# Moving to Mo'Town, WV



## 2ndGen (Oct 10, 2008)

Hey Guys, 

I'm moving to Morgantown, West Virginia from NY in about a week or so. 

I'm definitely going to be MTBing a whole lot more than I do in NY, 
but I also plan to fully take advantage of all those open roads out there and RB a ton.

Any suggestions? 
Bike Shops?

I already hit Wamsley Cycles while I was out there 
(they seem like a really nice group of guys there) 
and a sport shop that had a nice bike section in town. 

Thanks for any input.

2G.


----------



## burnteyes (Jul 18, 2009)

Thats a little far north for me but welcome to a WV. You will be about 3 hours from me


----------



## 2ndGen (Oct 10, 2008)

burnteyes said:


> Thats a little far north for me but welcome to a WV. You will be about 3 hours from me



Thanks for the welcome. 

:thumbsup: 

I'll be heading out all over the state to MTB for sure. 

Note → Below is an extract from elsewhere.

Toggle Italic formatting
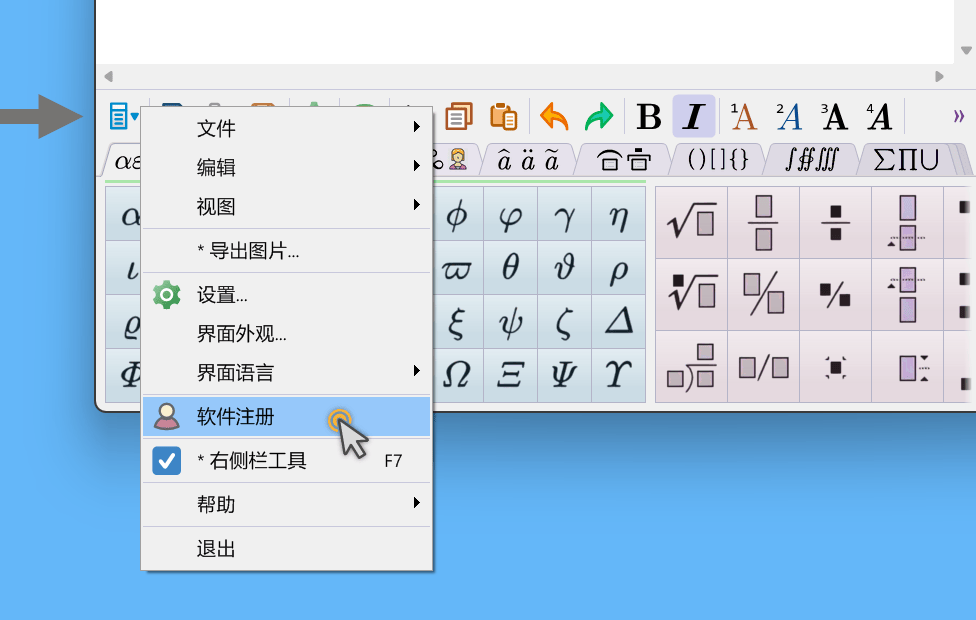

Do you Mountain Bike at all?


----------



## Guest (Aug 24, 2009)

Pretty country, enjoy it.


----------



## 2ndGen (Oct 10, 2008)

kytyree said:


> Pretty country, enjoy it.


Thanks.

I was there about 2 months ago and I knew I'd be back.


----------



## DaveFromWV (Jul 31, 2009)

My 2 cents: WV in generally is not as friendly to road cyclists as NY is. Most people think you are stupid for riding a bike instead of a car. They just "Don't Get It". On the other hand, we have some awesome places to ride and there are several road riders in the Morgantown area. Talk to the guys at Wamsley's. They are great!! Plenty of mountain bikers in the area too. Talk to the guys at Pathfinder for that. 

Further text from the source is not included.